Ethereum may be trading around $3,600 today, but according to veteran market strategist Tom Lee, that price could be a fraction of where it’s headed. In a detailed post on X, Lee argued that Ethereum could soar to $30,000 per token if companies begin using ETH in the same way MicroStrategy used Bitcoin—as a core treasury asset. His argument is based on what he calls the “mathematics of balance-sheet absorption,” a concept that explains how MicroStrategy turned its Bitcoin strategy into a stock market phenomenon. Between August 2020 and today, MicroStrategy’s stock surged from $13 to $455—a massive 35x return. However, only a small portion of that gain came from Bitcoin’s price appreciation. The majority, Lee says, resulted from how the company structured its treasury strategy.
Lee explained that just 11 of those 35 turns came from Bitcoin’s price rise, which moved from around $11,000 to $118,000 in the same period. The remaining 25x return came from MicroStrategy’s smart financial engineering—repeated financings and strategic issuance of stock and debt to increase its BTC per share faster than the spot price of Bitcoin itself. Lee believes this playbook, when applied to Ethereum, could be even more effective due to ETH’s higher volatility and emerging role in corporate treasuries.
According to Lee, there are three strategic levers that make Ethereum uniquely suited for this kind of financial maneuvering. First is issuing equity above net-asset value to purchase more ETH. Second is taking advantage of ETH’s volatility to secure cheaper borrowing through structured debt instruments. And third is using convertibles or preferred shares to minimize dilution for existing shareholders.
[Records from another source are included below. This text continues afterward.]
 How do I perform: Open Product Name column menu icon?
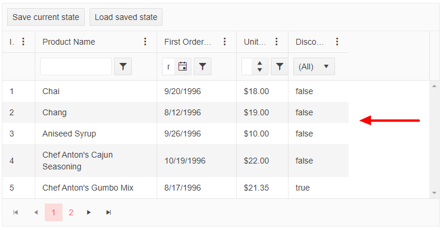[x=145, y=42]
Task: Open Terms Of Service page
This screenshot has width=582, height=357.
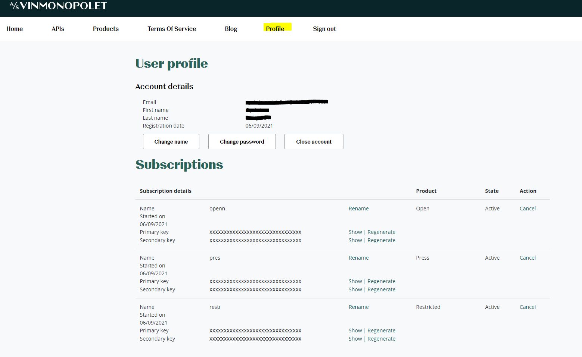Action: click(x=172, y=29)
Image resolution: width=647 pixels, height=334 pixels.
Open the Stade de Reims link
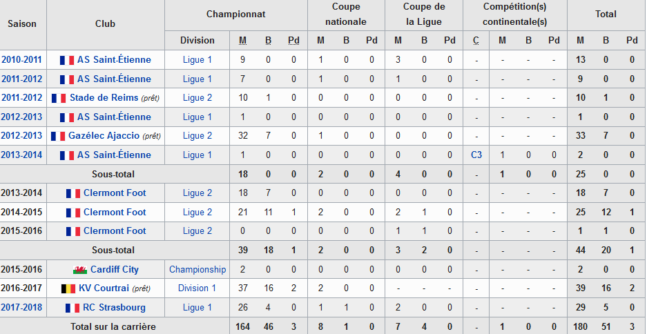[x=104, y=98]
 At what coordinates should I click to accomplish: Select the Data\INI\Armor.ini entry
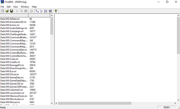coord(10,25)
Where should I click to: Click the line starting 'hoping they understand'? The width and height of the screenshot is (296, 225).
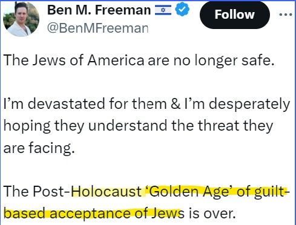(x=138, y=126)
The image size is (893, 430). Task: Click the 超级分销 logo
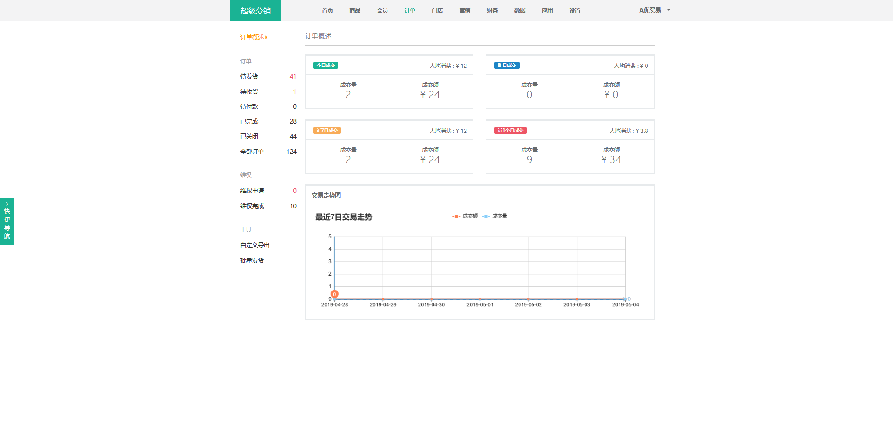(255, 11)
Because Ethereum’s realized volatility is still greater than Bitcoin’s, Lee argues that companies can drive down the cost of borrowing and leverage their balance sheets more aggressively.
The theory is already being put into practice. Lee is chairman of BitMine Immersion Technologies, a company that has aggressively accumulated ETH. In its first week of operations, BitMine acquired four times the notional value that MicroStrategy did in its first week of Bitcoin buying back in 2020. A regulatory filing from 17 July confirmed that BitMine now holds 300,657 ETH—worth over $1 billion at the time—after closing a $250 million private placement. The firm reportedly plans to acquire and stake 5% of the total ETH supply, showing just how ambitious this strategy has become in a short span.
And BitMine isn’t alone. Another major ETH buyer is SharpLink Gaming, chaired by Ethereum co-founder Joseph Lubin. On 17 July, SharpLink updated its SEC filing to increase its stock issuance authorization from $1 billion to $6 billion, with proceeds earmarked specifically for further ETH purchases. The company had already raised $413 million in just a few days and disclosed it held 280,706 ETH, most of which is staked for yield.
A third participant in this treasury trend is Bit Digital, a publicly listed mining firm. Following a $172 million equity raise and the liquidation of 280 BTC, Bit Digital reported holding 100,603 ETH in treasury and declared its aim to become the “pre-eminent ETH holding company in the world,” according to CEO Sam Tabar.
Combined, these three companies now control over 682,000 ETH, roughly 0.5% of Ethereum’s circulating supply. More importantly, each firm has regulatory approval to continue issuing debt or equity with the express purpose of acquiring more ETH. Lee believes this dynamic creates a “reflexive loop”—rising ETH prices fuel higher share prices, which in turn make capital raising easier, allowing firms to accumulate even more tokens per share. This accelerates price discovery and compresses the time it takes for scarcity to be reflected in the market.
Crypto commentator DCInvestor added further fuel to the discussion, saying, “Tom Lee basically calling for like $30K–$80K ETH. And some of you think we’re stopping at $1K–$2K after the last cycle’s all-time high?”
While Ethereum’s path to $30,000 remains speculative, the comparison with Bitcoin’s 8x move between MicroStrategy’s initial buy and its 2021 peak lends credibility to Lee’s argument. The key difference this time, he says, is speed. Whereas MicroStrategy took four years to build its BTC playbook, Ethereum-focused treasuries have raised billions in under two months.
If more companies follow suit—and if capital markets continue rewarding these strategies—Ethereum may be poised for a breakout that goes far beyond the current cycle’s expectations. Tom Lee’s thesis may not just be bold—it might already be in motion.